In some cases of gastroparesis, oral maintenance of nutrition is not possible. Due to the extreme nausea, vomiting, and pain, patients often experience severe malnutrition, weight loss, and dehydration. Potassium tends to drop quickly which can lead to serious complications including sudden cardiac death. Other common nutrients easily affected are calcium, iron, magnesium, and phosphorous. Typically, vitamins and minerals are not well tolerated orally so supplementation is often difficult.
If following the recommended diets don’t work, and the patient suffers from chronic malnutrition, feedings through an IV line or G/J-tube may be the only option for maintenance of nutrition.

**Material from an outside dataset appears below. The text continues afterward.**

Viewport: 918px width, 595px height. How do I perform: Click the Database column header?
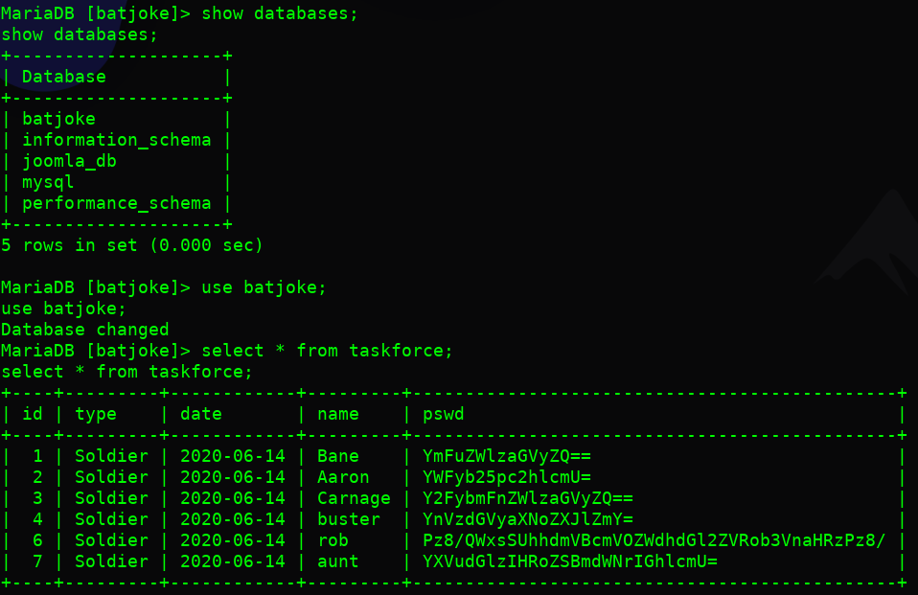[63, 77]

Although tube feedings are safer than IV Nutrition (TPN), they are usually not effective in people who suffer from problems of the lower GI tract. They are most commonly used in cases of Gastroparesis, although they can also be used to help the stomach and/or small bowel decompress and prevent vomiting.
Some individuals and children may be unable or unwilling to eat because of the severity of their disorder or they may be unable to maintain basic nutritional requirements even with supplementation and diet adjustments. In such cases, individuals are put on enteral or total parenteral nutrition (TPN).
Nutritional Support for CI
Although CI does not have a cure, it can often be managed with changes to a patient’s diet and medication. However, some patients will still not be able to maintain a healthy weight or nutritional status, and may be frequently hospitalized for dehydration and complications arising from malnutrition. For such patients, enteral nutrition (receiving nutrition through a feeding tube) can provide the nutrients and calories they need each day.
In many cases of CI, oral maintenance of nutrition is not possible. Due to the extreme nausea, vomiting, and pain, patients often experience severe malnutrition, weight loss, and dehydration. Having CI doesn’t mean a patient will need a feeding tube; it is only placed in the most severe cases that are not responsive to dietary and pharmacological interventions.
It is also important to remember that if a patient’s condition improves enough that they can maintain their weight and nutritional status through oral feedings, the feeding tube can be removed.
If following the recommended diets doesn’t work, and the patient suffers from chronic malnutrition, feedings through an IV line may be the only option for maintenance of nutrition.
There are two types of feeding:
1. Parenteral nutrition is nutrition fed through the vein, commonly referred to as TPN (Total Parenteral Nutrition)..
2. Enteral nutrition is nutrition fed through a feeding tube which has been implanted into the stomach and/or small bowel.